Create a custom object called Error_Log__c to store error information. At minimum, include a Long Text Area field called Trace__c to capture the full error trace. Optionally, break this into more specific fields — such as error type, error message, line number, and stack trace — for easier filtering and reporting.
In each Apex class that you schedule or batch, add a try-catch block around the main logic. In the catch block, create a new Error_Log__c record and populate the Trace__c field with relevant error details. The details to capture include:
e.getTypeName()e.getCause()e.getMessage()e.getLineNumber()e.getStackTraceString()You can also append custom variables from your class to the trace to provide additional context about what was being processed when the error occurred. Insert the Error_Log__c record using a DML insert statement.
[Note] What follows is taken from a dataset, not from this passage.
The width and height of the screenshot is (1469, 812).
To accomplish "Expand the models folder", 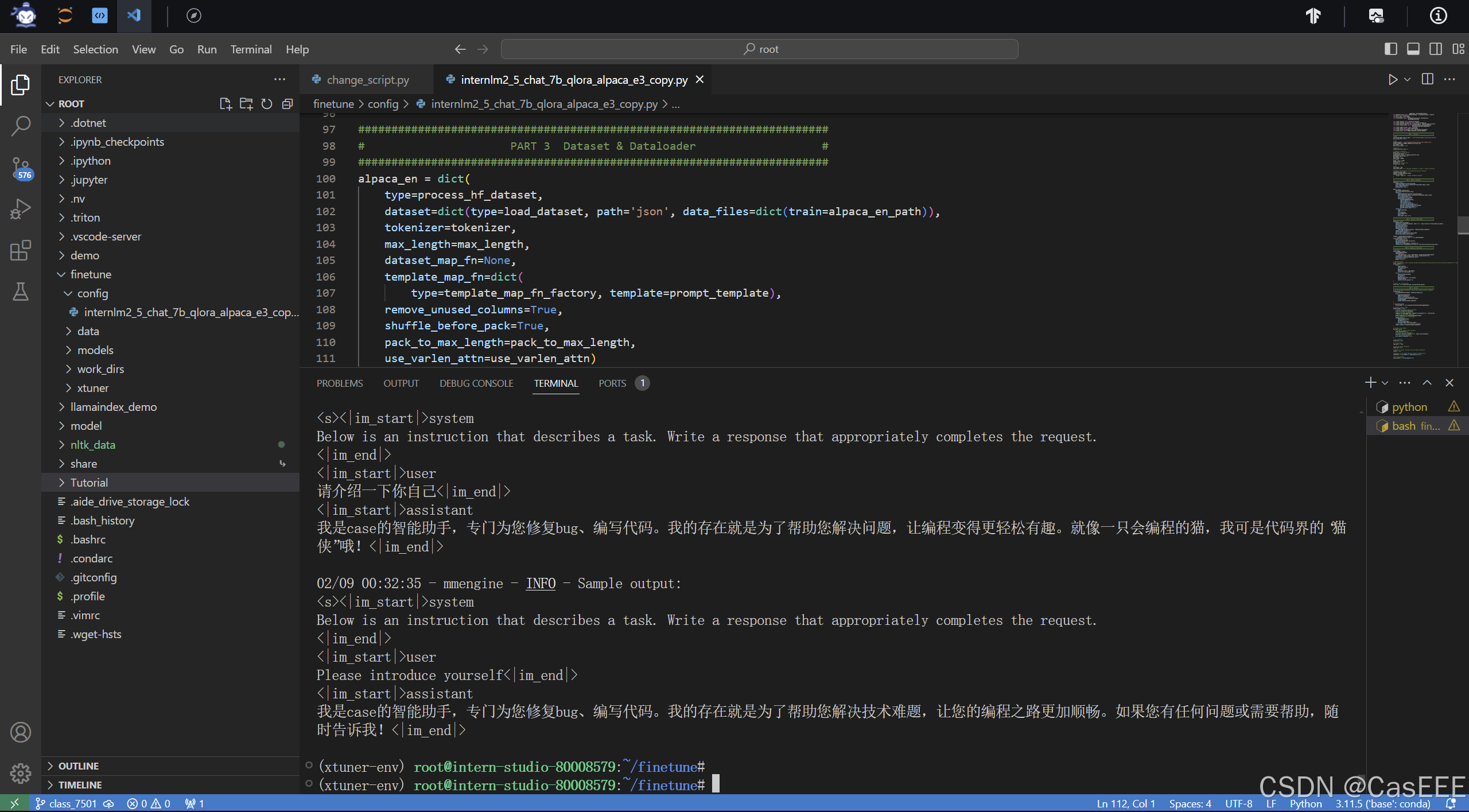I will coord(95,350).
Create a Workflow Rule on the Error_Log__c object with the evaluation criteria set to fire when a record is created. Add an Email Alert action that sends a notification to the appropriate team or administrator. Every time a new error log record is inserted — which only happens when an Apex job fails — an email is sent automatically.
try{
//Some DML statement
} catch (Exception e) {
Error_Log__c log = new Error_Log__c();
log.trace__c = 'Type: ' + e.getTypeName() + '\n' + 'Cause: ' + e.getCause() + '\n' + 'Message: '
+ e.getMessage() + '\n' + 'Line #: ' + e.getLineNumber() + '\n' + e.getStackTraceString() + '\n'
+ 'Some Custom Variable Information From Class: ' + myClassVariable;
insert log;
}
Because each error creates a new Error_Log__c record, manage data volume over time by creating a scheduled Batch Apex class that runs monthly and deletes Error_Log__c records older than 30 days. This prevents unnecessary data accumulation in your org.
This method is flexible — you can include different contextual variables from each class depending on what is most useful for debugging that specific job. It scales well across multiple scheduled classes, even those running nightly, because you only receive alerts when something goes wrong. The approach requires no external tools and is fully contained within the Salesforce platform.